• YOUR TASK:
Copy exactly and only the lines running from the one that contains "You are a GUI" to the final line of the data below, without the pictures.

Records from a dataset
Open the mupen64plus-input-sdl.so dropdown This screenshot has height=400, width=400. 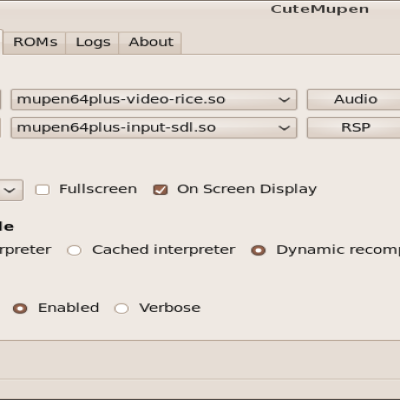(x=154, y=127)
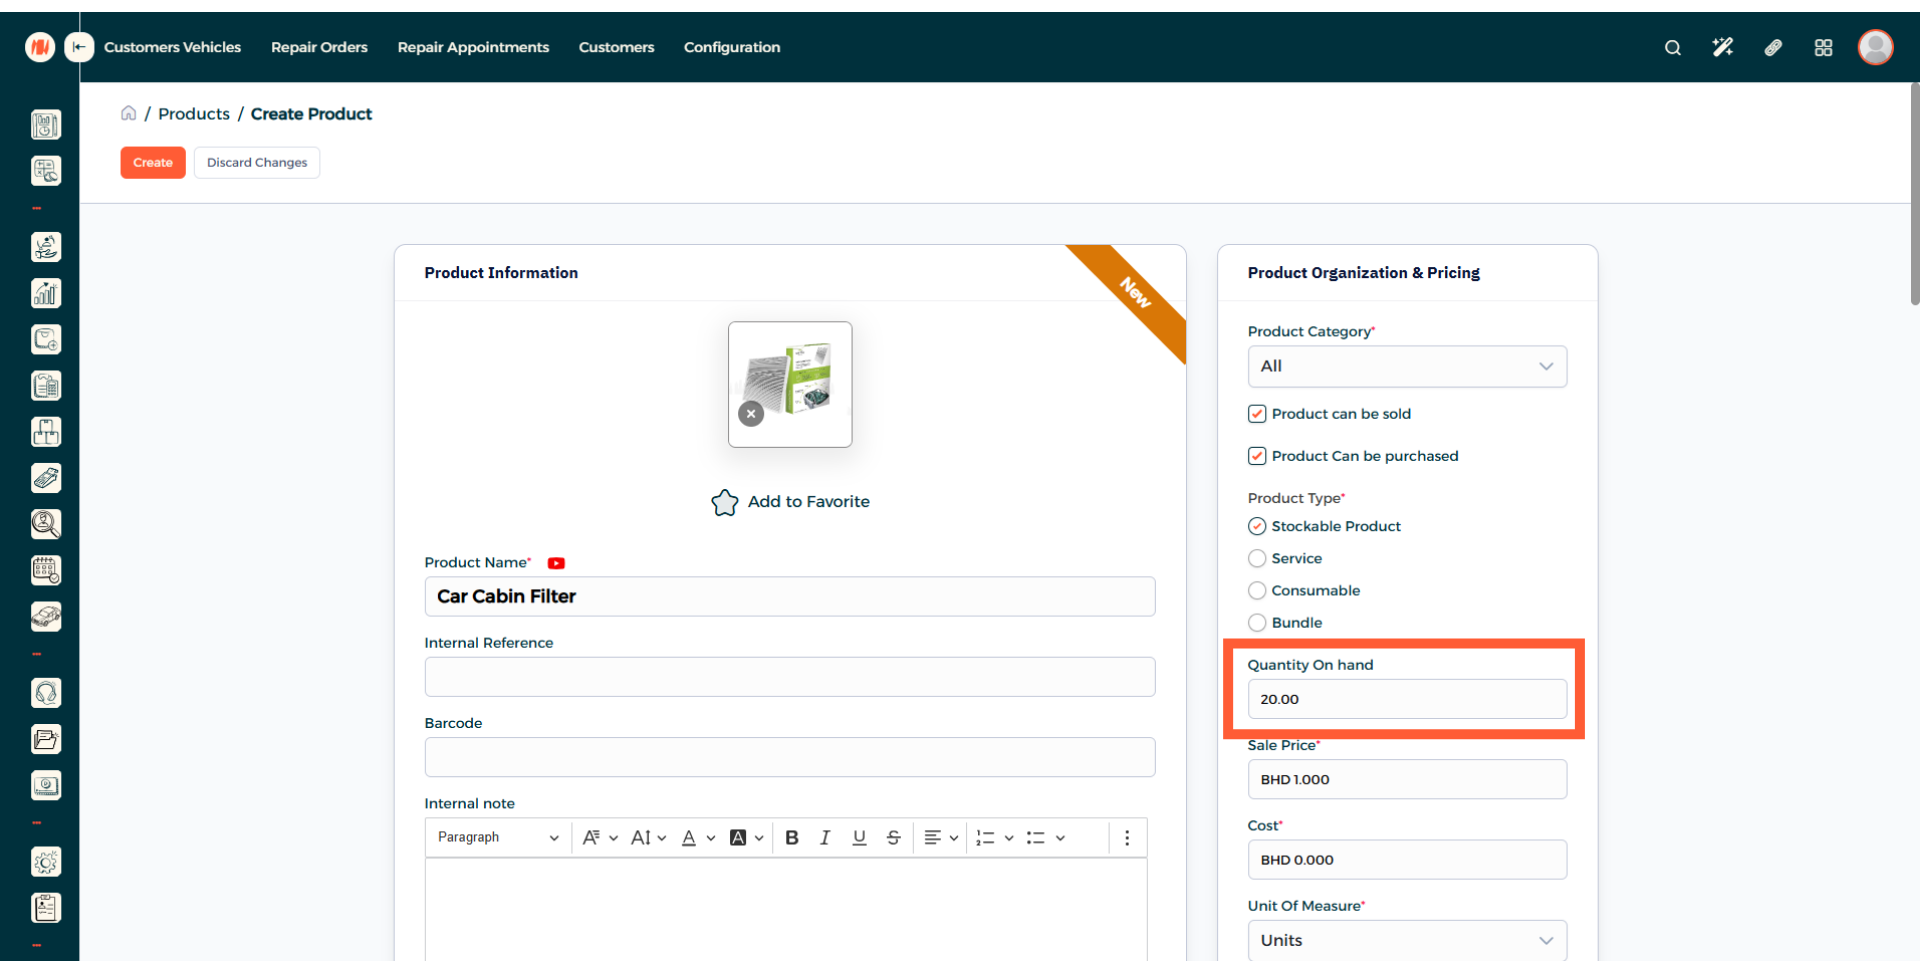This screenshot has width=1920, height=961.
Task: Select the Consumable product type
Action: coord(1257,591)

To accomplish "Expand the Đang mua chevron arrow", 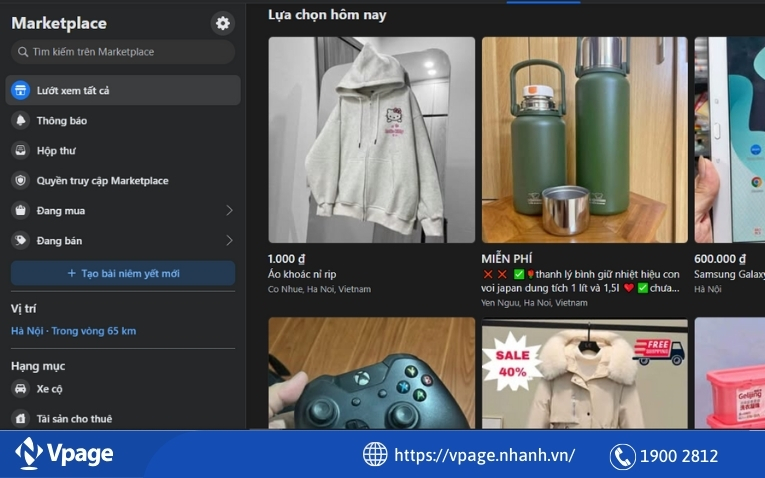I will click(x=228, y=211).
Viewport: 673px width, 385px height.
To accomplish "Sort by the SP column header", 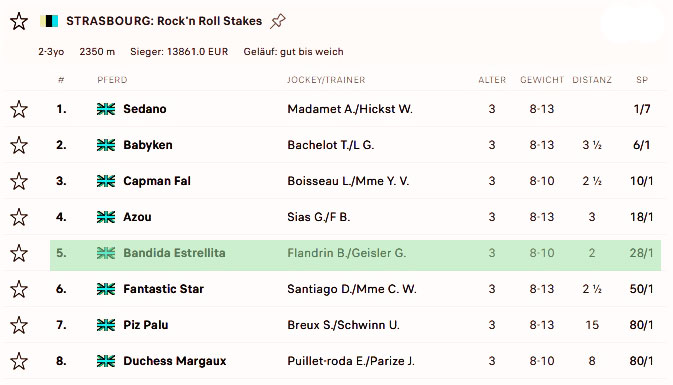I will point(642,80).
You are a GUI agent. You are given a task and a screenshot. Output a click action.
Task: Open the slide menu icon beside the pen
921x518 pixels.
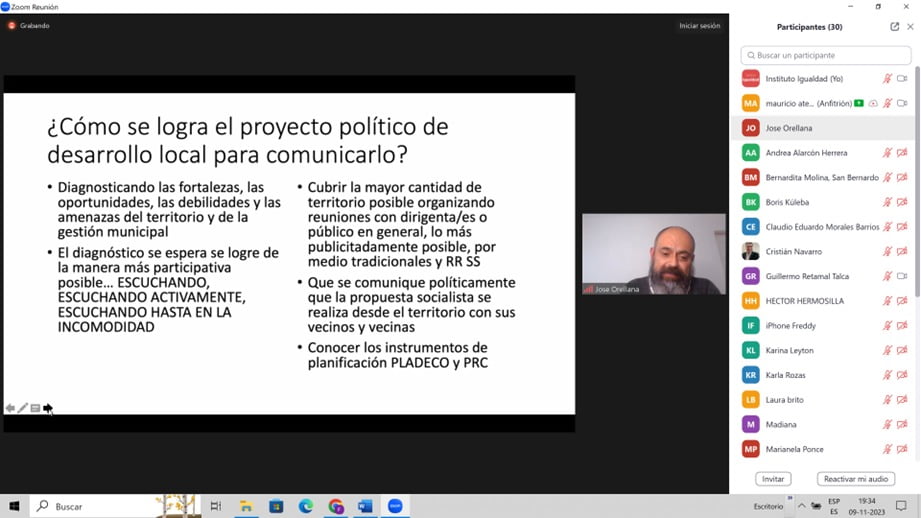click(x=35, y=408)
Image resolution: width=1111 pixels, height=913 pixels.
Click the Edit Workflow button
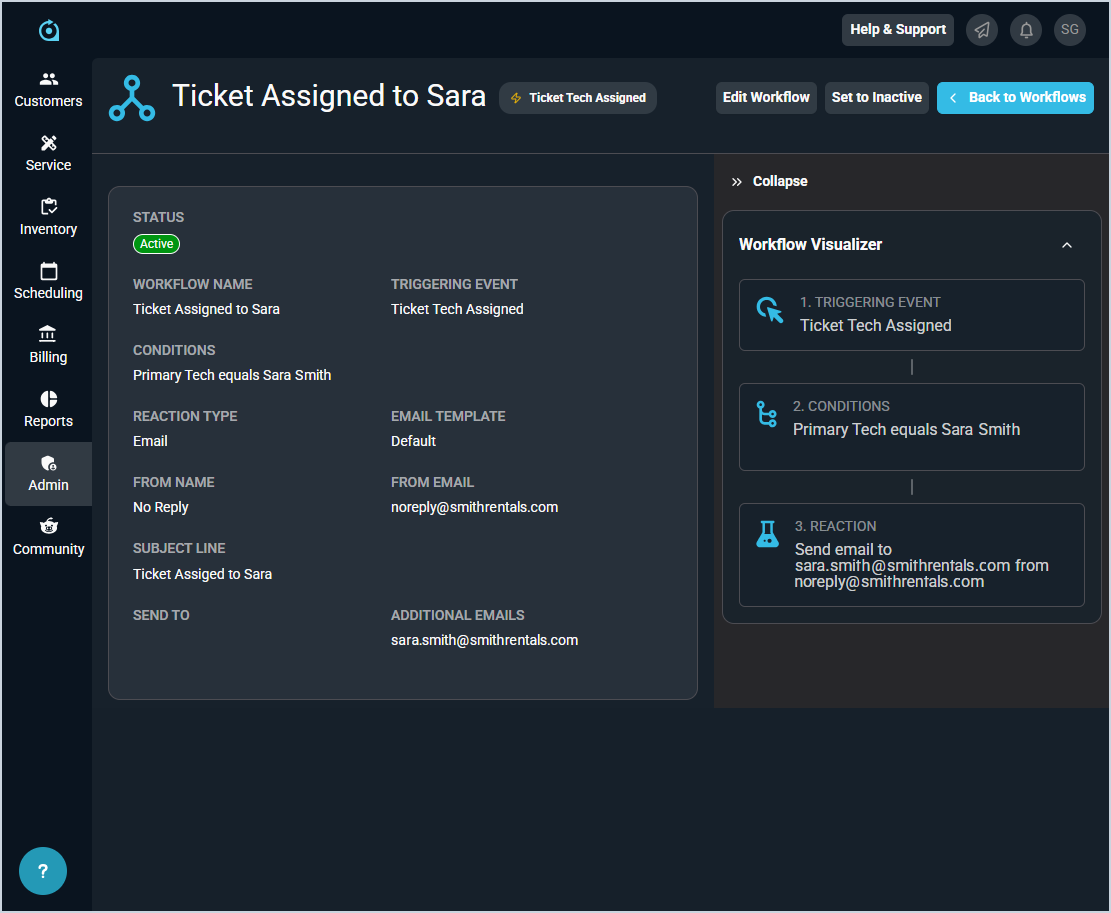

• TASK ANSWER:
You are a GUI agent. You are given a task and a screenshot. Output a click action.
Task: Open the slide menu icon beside the pen
921x518 pixels.
click(x=35, y=408)
Image resolution: width=1111 pixels, height=913 pixels.
Click the Edit Workflow button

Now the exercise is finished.